Sie hatte Recht. Wer auch immer das war, er hatte recht. So einfach war das. Sie brauchte sie. Sie brauchte sie wirklich. Sie brauchte jemanden, der ihr half. Und das war sie. Egal, wie sie sie retten würde, Felicitas würde sich vielleicht selbst retten, aber sie brauchte jemanden, der ihr einen Rettungsring hinhielt! Sie hielt ihn in der Hand, sie durfte ihn nicht wegschmeißen oder die Luft rauslassen, nur weil sie meinte, ihn nicht verdient zu haben. Sie hatte Felicitas verdient. Sie war es wert mit ihr befreundet zu sein! Weil sie sie verstand und ihr ehrlich ihre Meinung sagte. Das war das wichtigste! Felicitas hatte sie nicht umsonst als Freundin auserwählt!
 

„Wer ist das?“, fragte sie den jungen Mann gedankenverloren.

„Michelle Branch, irgendsoein Girlie aus den Nineties.
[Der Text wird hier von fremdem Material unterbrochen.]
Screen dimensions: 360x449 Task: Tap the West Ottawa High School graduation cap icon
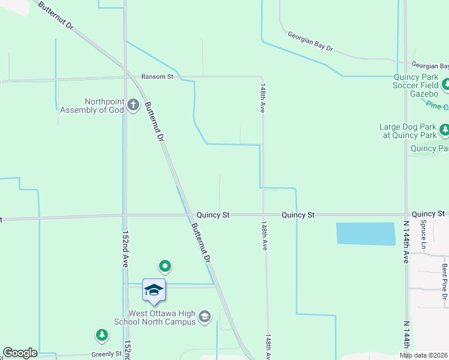coord(204,316)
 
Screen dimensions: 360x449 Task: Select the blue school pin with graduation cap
coord(154,290)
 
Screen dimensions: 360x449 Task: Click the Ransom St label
coord(157,77)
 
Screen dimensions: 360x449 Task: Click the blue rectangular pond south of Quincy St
coord(366,233)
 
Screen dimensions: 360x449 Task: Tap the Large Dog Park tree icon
coord(444,130)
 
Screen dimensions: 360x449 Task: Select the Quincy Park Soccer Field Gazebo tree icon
coord(445,85)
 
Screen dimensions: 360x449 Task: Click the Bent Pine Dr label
coord(444,280)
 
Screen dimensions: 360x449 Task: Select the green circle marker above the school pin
coord(165,266)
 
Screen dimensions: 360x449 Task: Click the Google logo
coord(20,353)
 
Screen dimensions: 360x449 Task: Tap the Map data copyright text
coord(424,355)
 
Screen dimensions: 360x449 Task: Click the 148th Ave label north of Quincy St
coord(263,98)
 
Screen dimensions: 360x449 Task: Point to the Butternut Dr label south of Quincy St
coord(201,243)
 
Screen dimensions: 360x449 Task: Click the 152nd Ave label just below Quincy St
coord(126,249)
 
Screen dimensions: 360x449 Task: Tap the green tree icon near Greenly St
coord(102,335)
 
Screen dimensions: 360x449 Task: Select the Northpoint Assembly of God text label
coord(92,106)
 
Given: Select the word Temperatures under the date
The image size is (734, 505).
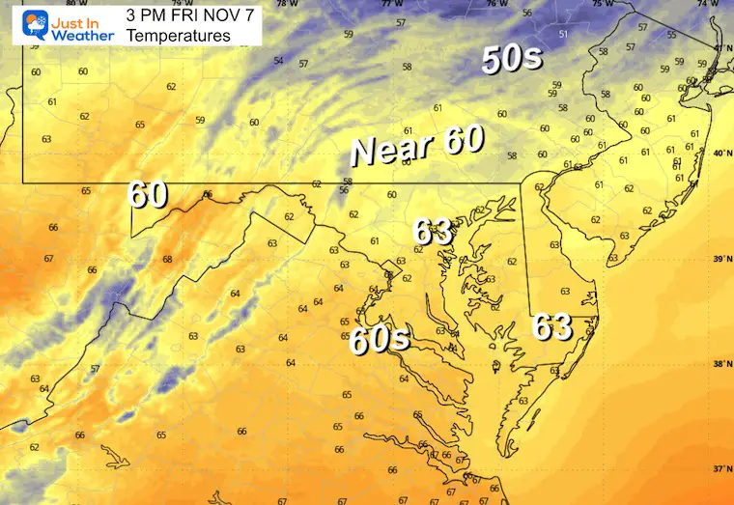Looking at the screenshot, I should click(x=179, y=36).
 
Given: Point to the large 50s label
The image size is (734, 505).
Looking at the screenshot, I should click(x=513, y=60).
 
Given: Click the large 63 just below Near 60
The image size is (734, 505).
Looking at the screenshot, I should click(x=433, y=232).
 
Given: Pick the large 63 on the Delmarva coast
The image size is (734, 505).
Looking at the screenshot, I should click(x=552, y=328).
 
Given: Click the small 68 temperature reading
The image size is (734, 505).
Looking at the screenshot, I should click(x=167, y=259).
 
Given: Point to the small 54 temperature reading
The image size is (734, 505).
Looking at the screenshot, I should click(x=278, y=61).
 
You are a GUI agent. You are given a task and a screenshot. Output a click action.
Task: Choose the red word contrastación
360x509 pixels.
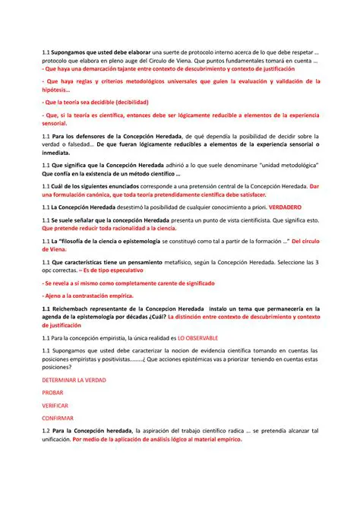tap(85, 296)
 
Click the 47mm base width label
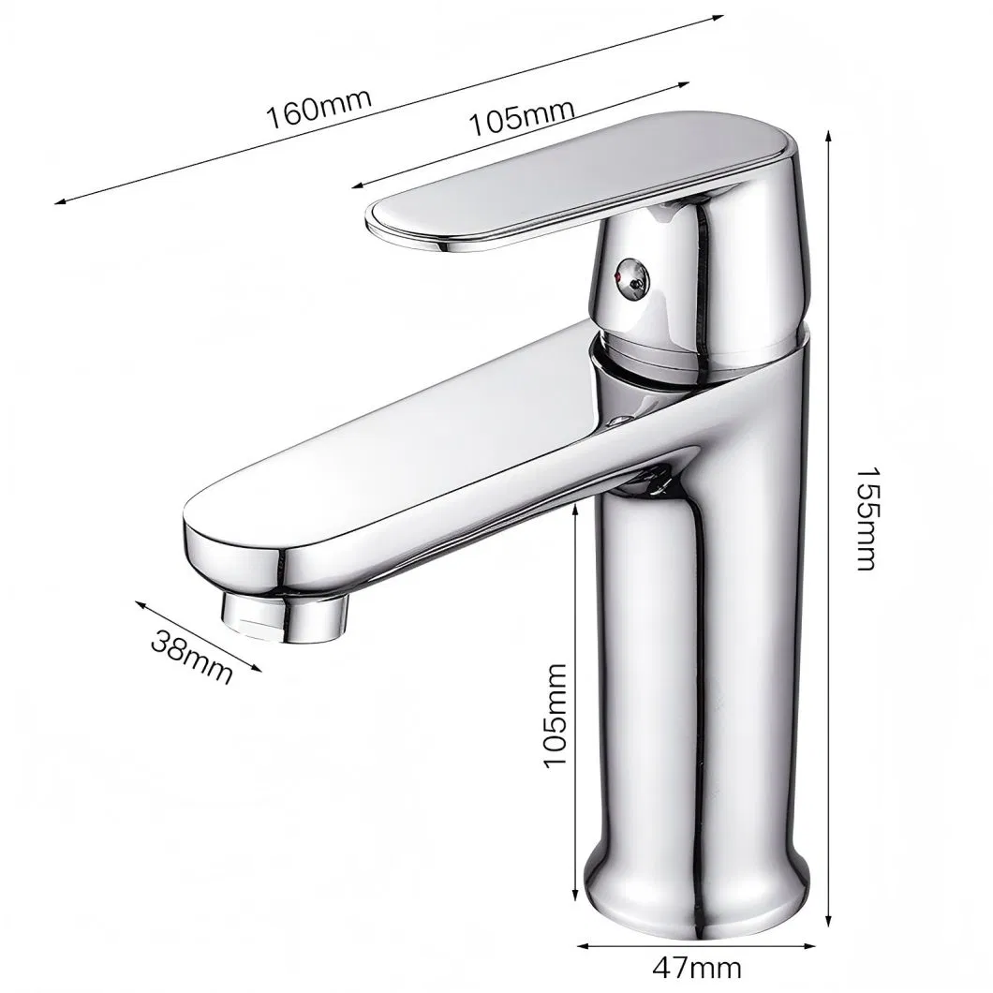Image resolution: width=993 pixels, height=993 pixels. (x=698, y=966)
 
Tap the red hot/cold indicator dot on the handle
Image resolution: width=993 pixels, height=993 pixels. (x=618, y=279)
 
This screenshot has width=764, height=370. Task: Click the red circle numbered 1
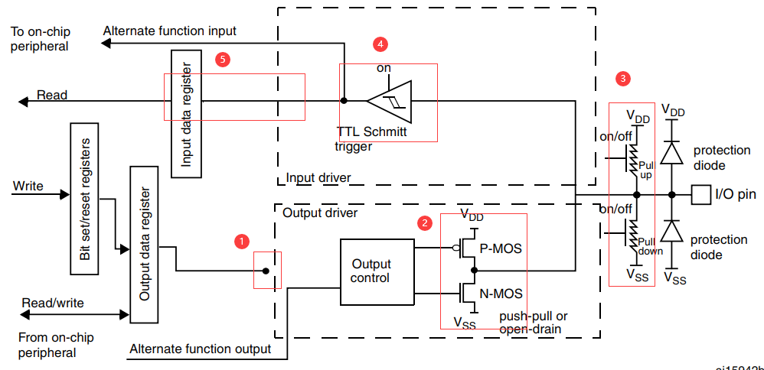click(241, 241)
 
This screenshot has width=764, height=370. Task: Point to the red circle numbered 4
click(380, 44)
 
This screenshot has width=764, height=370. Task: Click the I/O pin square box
click(700, 195)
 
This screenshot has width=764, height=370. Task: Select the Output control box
click(371, 271)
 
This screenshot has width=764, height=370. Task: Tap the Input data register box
click(186, 112)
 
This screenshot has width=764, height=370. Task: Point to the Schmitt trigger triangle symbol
click(390, 100)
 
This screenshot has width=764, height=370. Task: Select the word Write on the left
click(28, 186)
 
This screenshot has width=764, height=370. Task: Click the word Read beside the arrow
click(52, 96)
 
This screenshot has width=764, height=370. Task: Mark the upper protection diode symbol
click(671, 153)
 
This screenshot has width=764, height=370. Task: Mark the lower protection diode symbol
click(671, 231)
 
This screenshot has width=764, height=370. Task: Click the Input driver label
click(318, 177)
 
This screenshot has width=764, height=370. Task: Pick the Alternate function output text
click(201, 349)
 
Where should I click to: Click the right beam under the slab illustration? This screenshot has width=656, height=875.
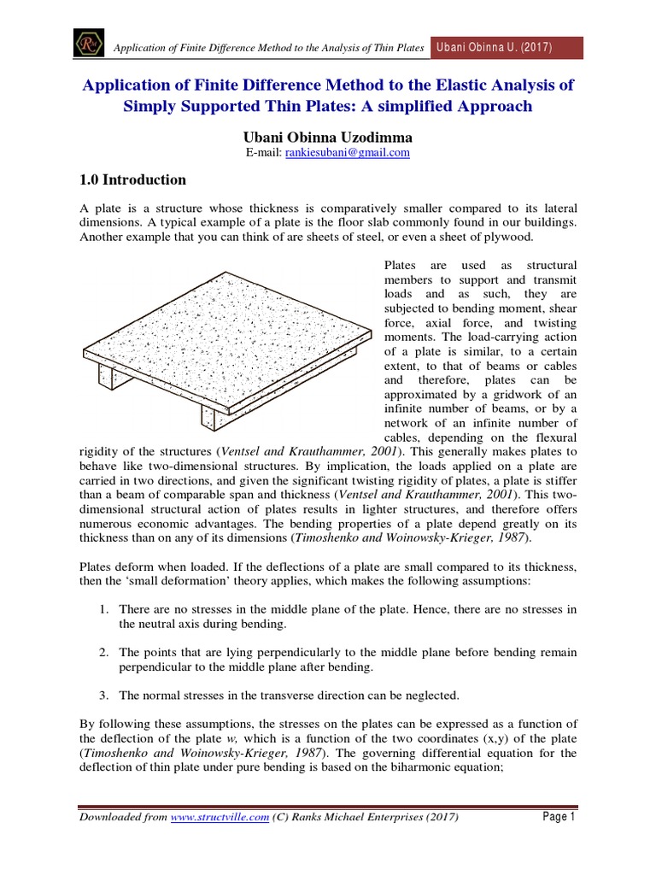tap(215, 415)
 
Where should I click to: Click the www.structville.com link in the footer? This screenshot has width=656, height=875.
tap(220, 818)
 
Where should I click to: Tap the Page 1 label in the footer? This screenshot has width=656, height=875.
tap(559, 818)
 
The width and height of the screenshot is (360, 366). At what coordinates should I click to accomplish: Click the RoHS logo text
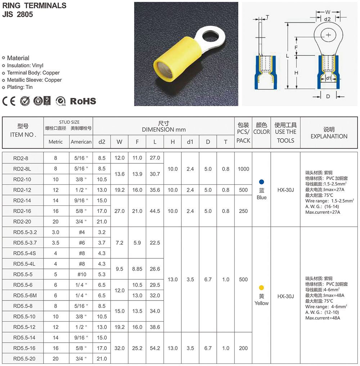pyautogui.click(x=83, y=101)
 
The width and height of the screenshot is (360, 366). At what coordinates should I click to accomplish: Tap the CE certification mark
pyautogui.click(x=9, y=101)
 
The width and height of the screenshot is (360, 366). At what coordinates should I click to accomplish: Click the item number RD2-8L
pyautogui.click(x=23, y=168)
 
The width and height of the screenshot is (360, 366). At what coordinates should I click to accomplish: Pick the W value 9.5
pyautogui.click(x=119, y=269)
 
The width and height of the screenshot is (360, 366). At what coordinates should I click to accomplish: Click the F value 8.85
pyautogui.click(x=137, y=269)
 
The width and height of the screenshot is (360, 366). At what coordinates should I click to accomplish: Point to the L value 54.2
pyautogui.click(x=155, y=348)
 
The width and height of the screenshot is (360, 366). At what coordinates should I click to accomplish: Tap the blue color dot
pyautogui.click(x=262, y=182)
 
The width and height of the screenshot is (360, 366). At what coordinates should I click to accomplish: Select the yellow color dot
pyautogui.click(x=262, y=288)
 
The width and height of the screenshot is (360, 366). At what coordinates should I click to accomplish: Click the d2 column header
pyautogui.click(x=102, y=142)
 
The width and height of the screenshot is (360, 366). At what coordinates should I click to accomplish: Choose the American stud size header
pyautogui.click(x=81, y=142)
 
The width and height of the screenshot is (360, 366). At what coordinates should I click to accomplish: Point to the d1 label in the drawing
pyautogui.click(x=328, y=78)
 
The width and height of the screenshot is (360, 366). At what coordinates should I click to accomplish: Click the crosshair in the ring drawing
pyautogui.click(x=328, y=35)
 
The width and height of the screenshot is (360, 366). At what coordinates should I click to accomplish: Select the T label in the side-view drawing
pyautogui.click(x=267, y=17)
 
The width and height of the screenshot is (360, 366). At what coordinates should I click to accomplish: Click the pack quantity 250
pyautogui.click(x=243, y=211)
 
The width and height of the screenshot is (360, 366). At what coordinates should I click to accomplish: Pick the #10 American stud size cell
pyautogui.click(x=81, y=274)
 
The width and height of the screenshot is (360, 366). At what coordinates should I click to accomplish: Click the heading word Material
pyautogui.click(x=18, y=58)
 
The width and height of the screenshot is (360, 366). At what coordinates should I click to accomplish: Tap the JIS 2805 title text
pyautogui.click(x=18, y=15)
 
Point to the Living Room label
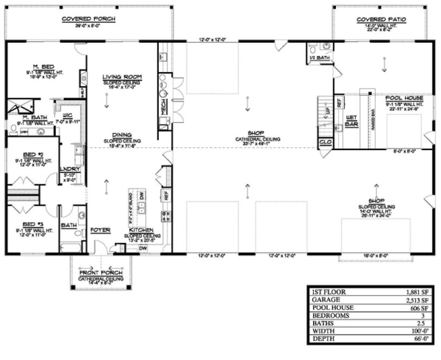[x=122, y=77]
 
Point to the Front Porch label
[x=101, y=273]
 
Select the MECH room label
[x=163, y=107]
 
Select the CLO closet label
[x=325, y=142]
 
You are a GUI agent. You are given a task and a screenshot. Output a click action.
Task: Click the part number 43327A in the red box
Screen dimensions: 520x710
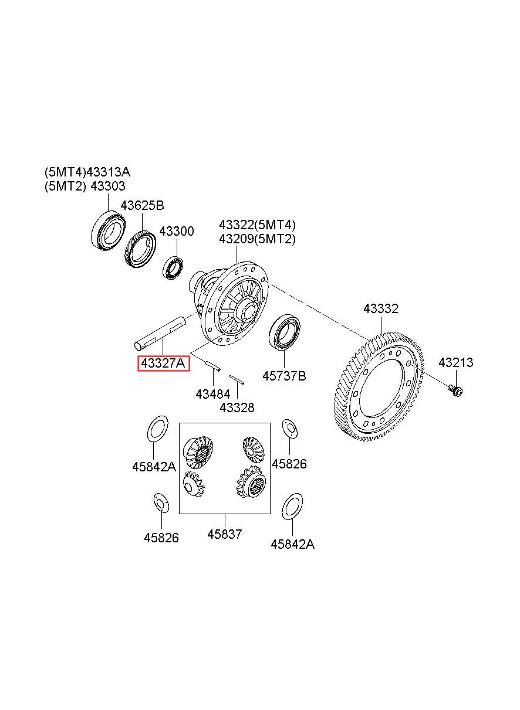[163, 363]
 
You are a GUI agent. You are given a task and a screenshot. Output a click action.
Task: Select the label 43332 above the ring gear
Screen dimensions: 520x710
[381, 308]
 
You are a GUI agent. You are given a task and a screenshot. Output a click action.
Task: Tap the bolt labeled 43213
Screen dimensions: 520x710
[455, 390]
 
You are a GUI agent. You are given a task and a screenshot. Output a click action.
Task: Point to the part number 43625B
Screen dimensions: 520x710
[142, 206]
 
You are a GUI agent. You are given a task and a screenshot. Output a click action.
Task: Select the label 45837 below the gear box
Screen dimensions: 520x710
[225, 534]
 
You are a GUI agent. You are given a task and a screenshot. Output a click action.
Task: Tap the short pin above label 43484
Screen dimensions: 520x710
[213, 366]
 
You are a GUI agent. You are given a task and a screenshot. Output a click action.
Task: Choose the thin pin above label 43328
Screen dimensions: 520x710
[237, 379]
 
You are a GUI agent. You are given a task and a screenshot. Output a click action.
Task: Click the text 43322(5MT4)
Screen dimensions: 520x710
[257, 225]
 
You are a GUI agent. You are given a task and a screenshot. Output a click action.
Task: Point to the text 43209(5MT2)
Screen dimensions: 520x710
[257, 239]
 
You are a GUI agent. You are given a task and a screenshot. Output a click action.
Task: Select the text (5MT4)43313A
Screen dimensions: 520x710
[87, 172]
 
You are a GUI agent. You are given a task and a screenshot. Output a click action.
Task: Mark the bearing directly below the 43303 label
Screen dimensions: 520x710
[108, 231]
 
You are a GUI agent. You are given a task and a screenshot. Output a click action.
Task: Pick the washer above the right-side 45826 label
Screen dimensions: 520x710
[290, 429]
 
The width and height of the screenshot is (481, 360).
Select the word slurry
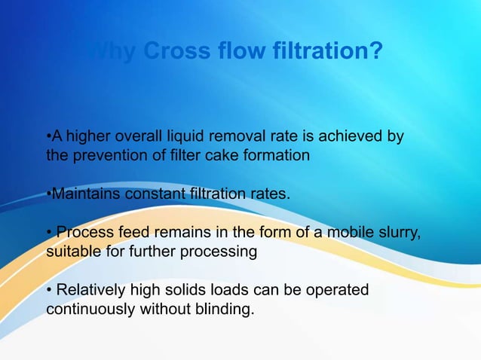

Schon ziemlich oldschool, aber verdammt heiß. Soll ich dir den Track mailen?“, antwortete der Junge.

Regina rückte ihre Brille zurecht und sah ihn an. Er sah aus wie einer der Hiphopper aus ihrer Schule und hatte blaue Augen. Für einen Moment war sie mal nicht bei Felicitas oder sich, sondern bei diesem recht ansehnlichen Mann.

„Nein, danke.“, erwiderte sie verwirrt.

„Wirklich? Als du die Musik gehört hast, sahst du irgendwie cleaner aus.“, sein heißer Atem beschlug ihre Brille.

„Nein, tut mir leid ich muss … los…!“, stotterte sie und wollte weitergehen, als er sie sanft am Ärmel packte und ihr einen Zettel in die Hand drückte.

„Hier, meine Mail, falls du es dir anders überlegst – ist echt hamma, das Teil!“

„Danke!“, sagte Regina und verstaute den Zettel in ihrer Manteltasche.
 

Dann lief sie locker durch den Schnee, sie hatte das Gefühl, als wäre eine große Last von ihr gefallen. Sie lief nicht zu ihrer Hinrichtung, sondern zu einer Trost-Session. Ihre beste Freundin brauchte sie jetzt!